Repeatability – does the data make sense and is it repeatable
Reproducibility – is the data reproducible
Resolution - The smallest increment an instrument can detect and display
Ramirez-Runger Test – does the data fit any distribution
IQR – (Interquartile Range) does the data contain outliers
ANOVA – (Analysis of Variance) does the data pass the F-Test

We will tackle the first two points, repeatability and reproducibility, in the opening segment.

Repeatability refers to the degree of mutual agreement among a series of individual measurements, values, or results with the same operator, measuring system, and procedure over a short period of time.

Reproducibility refers to the degree of mutual agreement among a series of individual measurements, values, or results with different operators, measuring systems, and/or procedures. An experiment is considered reproducible if it can replicate the results by anyone who properly follows the procedure.

We want our reliability target to be 99% (1% risk) which should demonstrate 99% of the process data will meet the specification with at least 98% confidence. Sample size needed can be easily calculated by equation 1.

Equation 1: Sample Size — Equation 1 | *Image Source: Greg Cenker*

In this example, we are trying to qualify a measurement test system ensuring the process is repeatable and reproducible.

Gage R&R is not part of this exercise. It would be virtually impossible to assess Gage R&R using different manufactured Units Under Test (UUT’s) or Devices Under Test (DUT’s), when validating the testing system itself.
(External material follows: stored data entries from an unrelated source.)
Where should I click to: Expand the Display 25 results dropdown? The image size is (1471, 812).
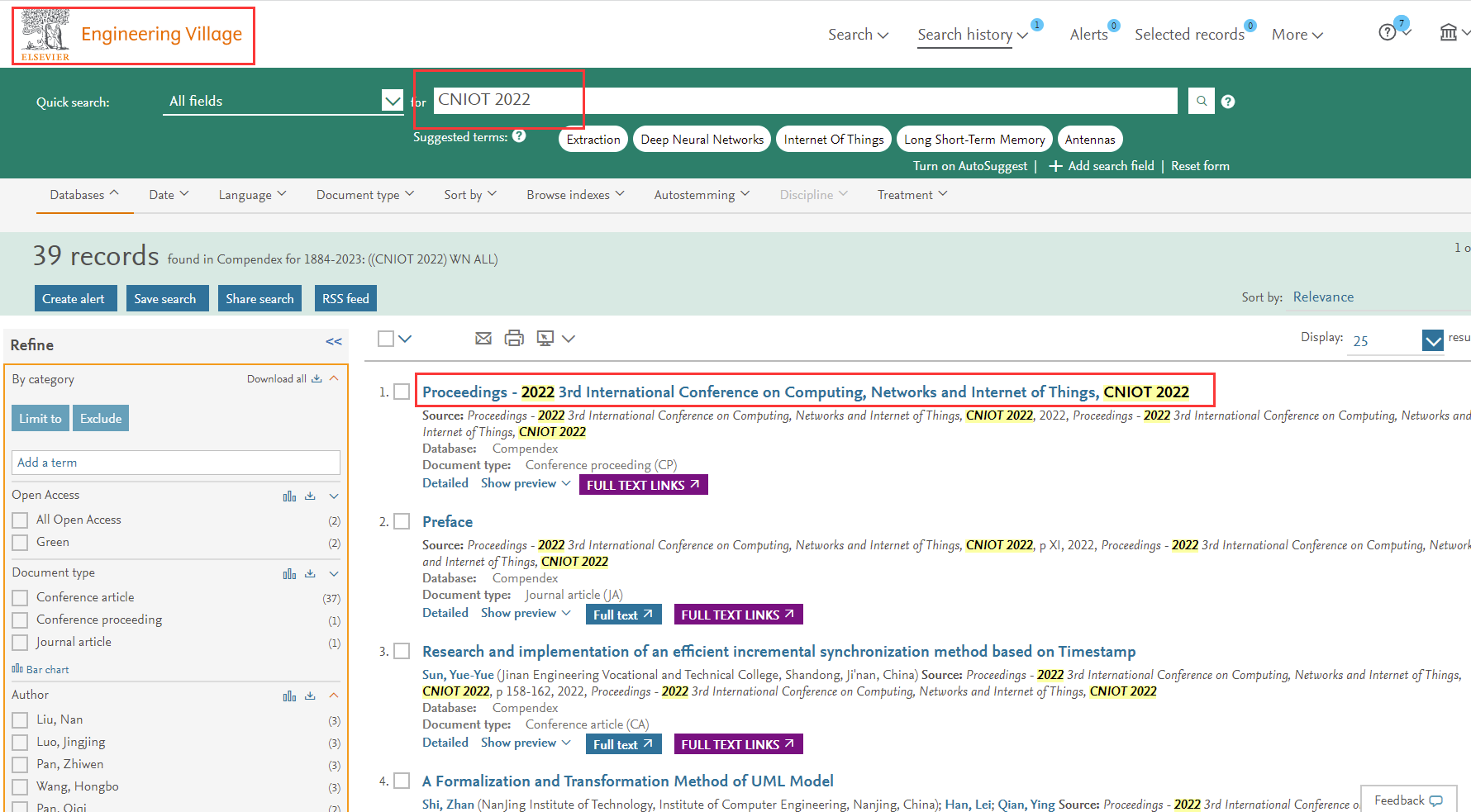[x=1432, y=340]
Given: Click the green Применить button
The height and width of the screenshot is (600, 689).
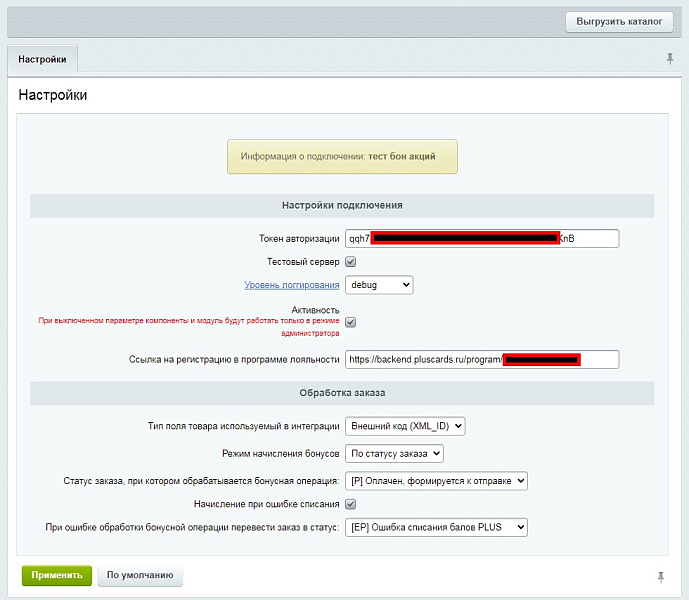Looking at the screenshot, I should (x=57, y=576).
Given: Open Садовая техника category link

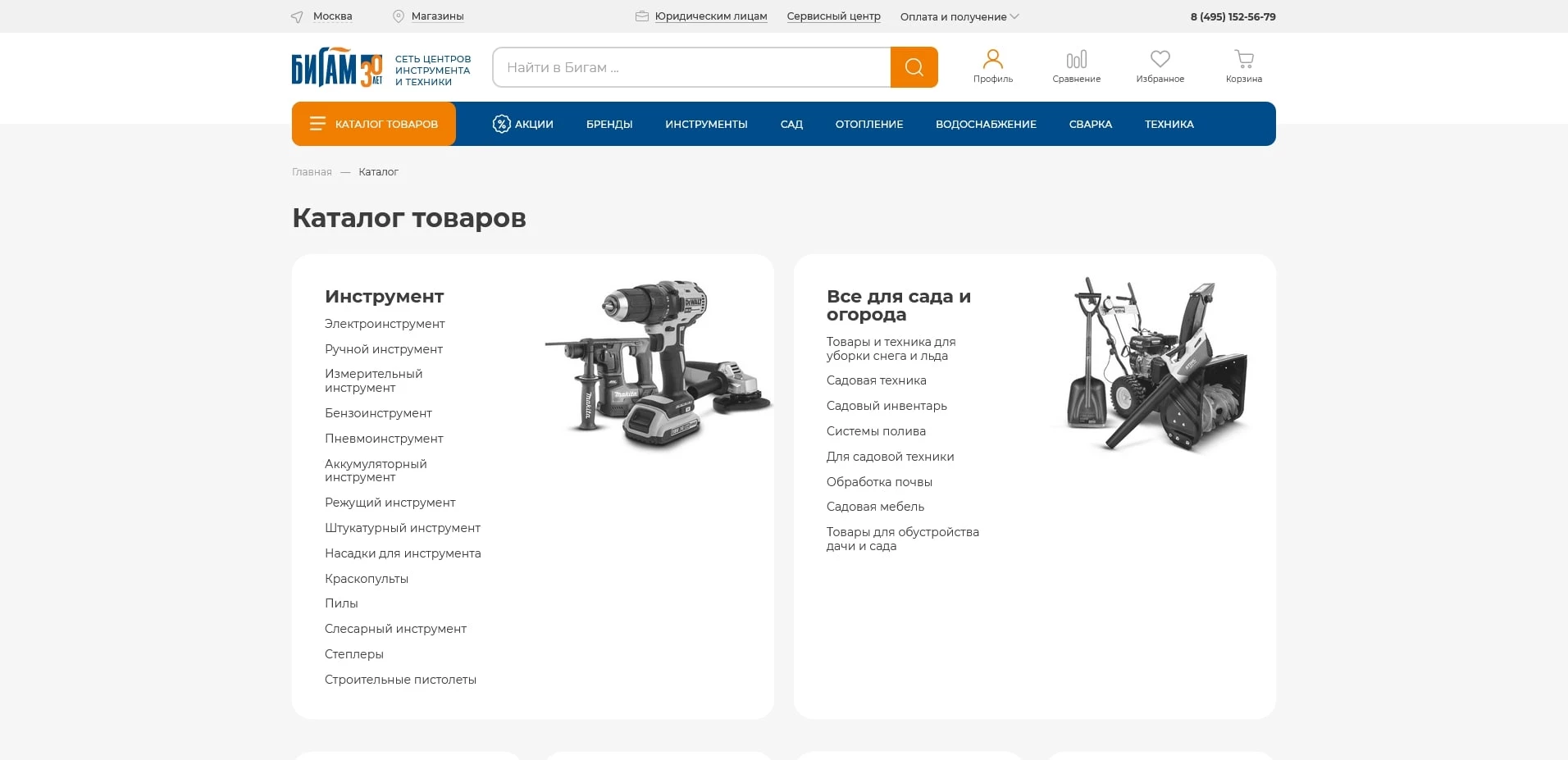Looking at the screenshot, I should 876,380.
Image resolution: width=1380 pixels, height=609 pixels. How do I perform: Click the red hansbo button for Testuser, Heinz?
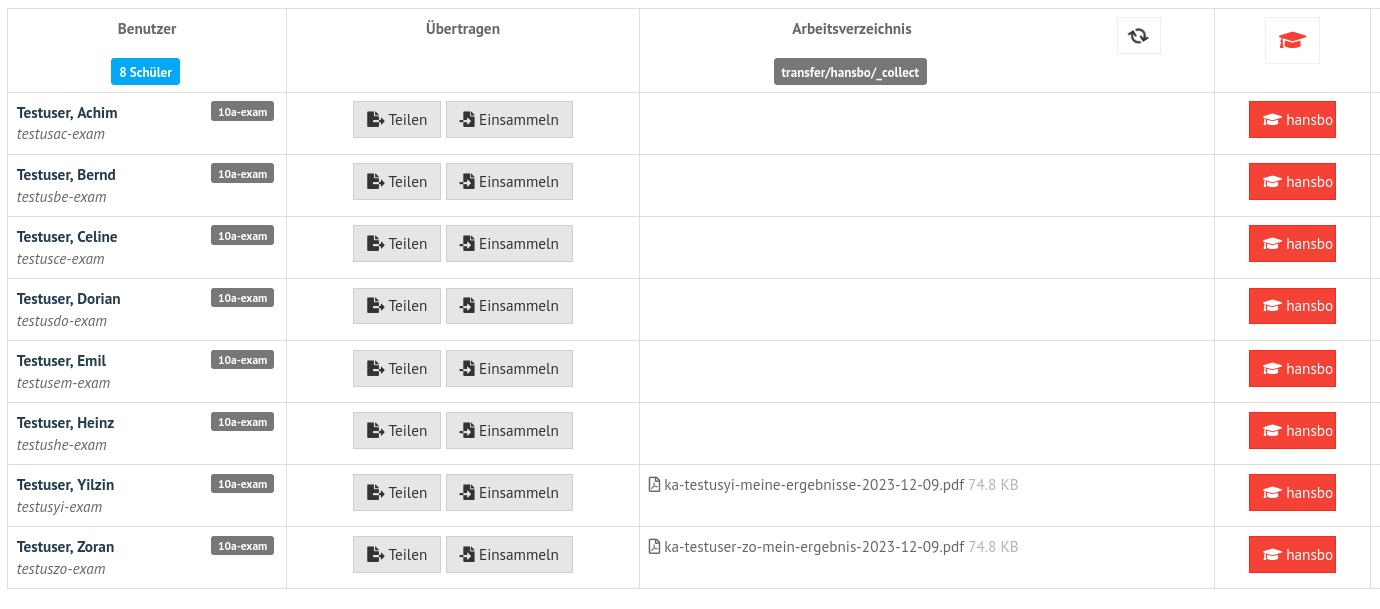tap(1292, 431)
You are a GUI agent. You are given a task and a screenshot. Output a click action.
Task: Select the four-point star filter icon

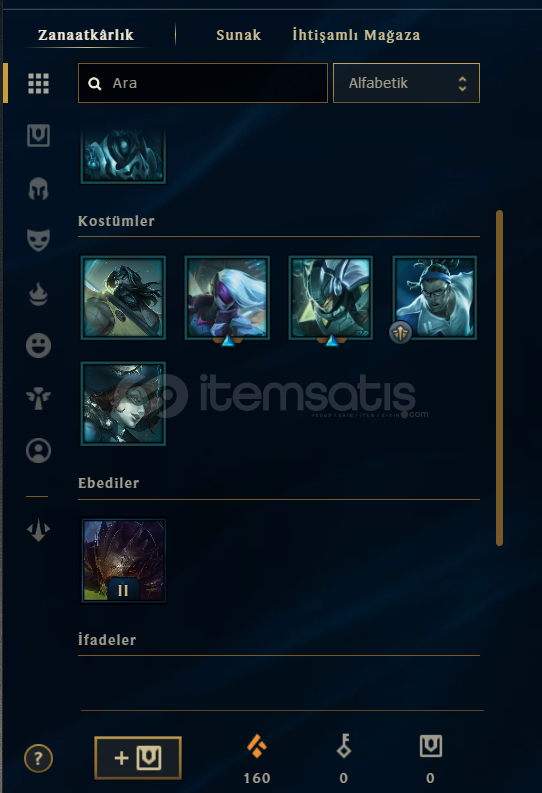click(38, 531)
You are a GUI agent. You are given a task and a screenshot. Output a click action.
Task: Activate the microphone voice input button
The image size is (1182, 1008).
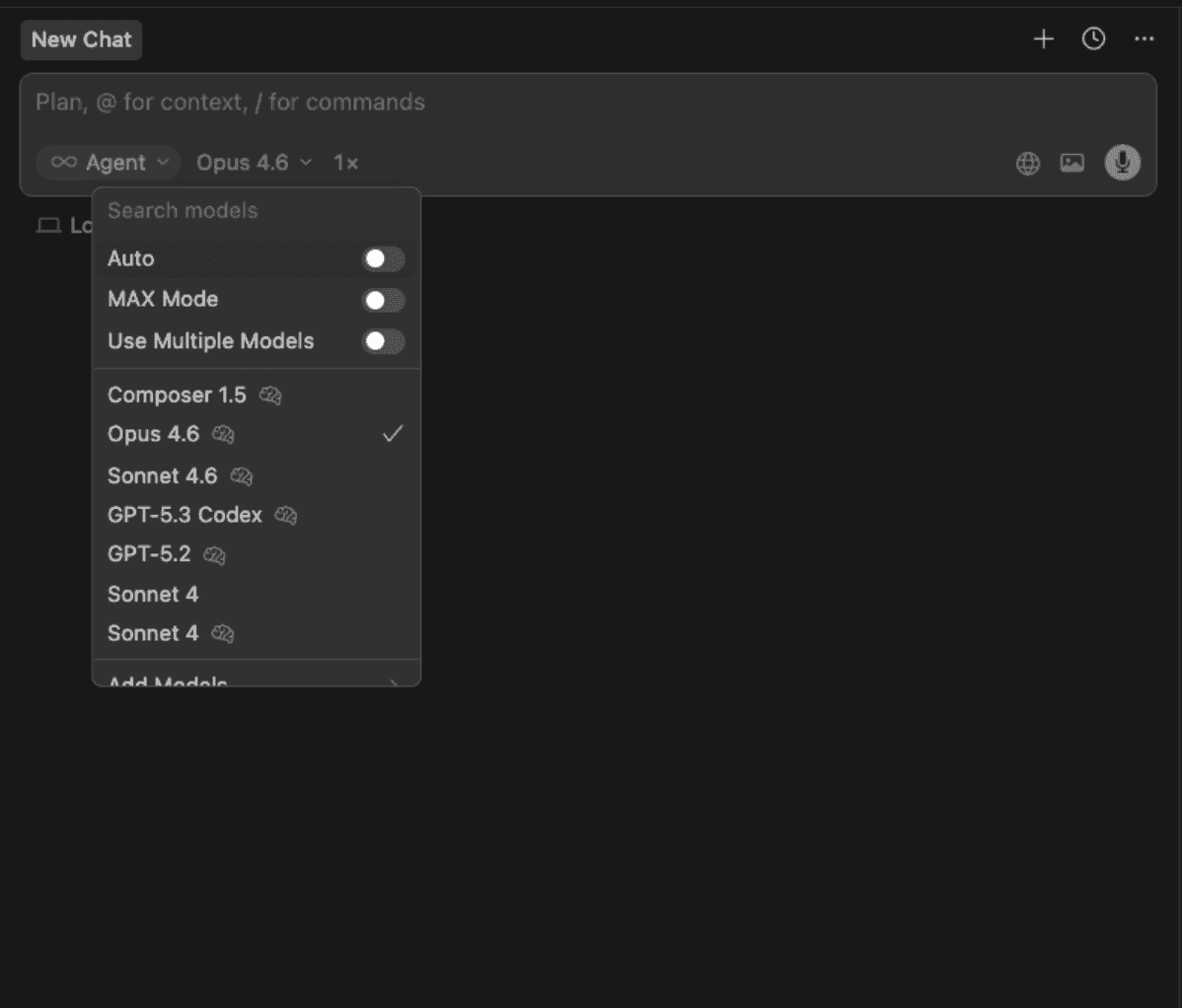pyautogui.click(x=1122, y=163)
Other elements of measurement uncertainty, although important, are outside the scope of this specific topic.

All measurements consist of a 6½ digit multimeter (DMM), within a testing fixture measuring a UUT or DUT, with the actual test point being +10 volts DC, ±10mVDC. The total uncertainty of the DMM itself is ±0.34 mVDC, providing a basic Test Uncertainty Ratio (TUR) >29:1 as shown in equation 2.

Equation 2 | *Image Source: Greg Cenker*

TUR is defined as the ratio of the span of the UUT (in this case 10.01 – 9.99 = 20mVDC) divided by 2 x k_95%, where k_95% = the expanded uncertainty of our DMM (this value is ±34 µVDC), which yields ~68µVDC (2 x 34µVDC). Note, this topic requires its own, separate article and is only mentioned in passing for proper context.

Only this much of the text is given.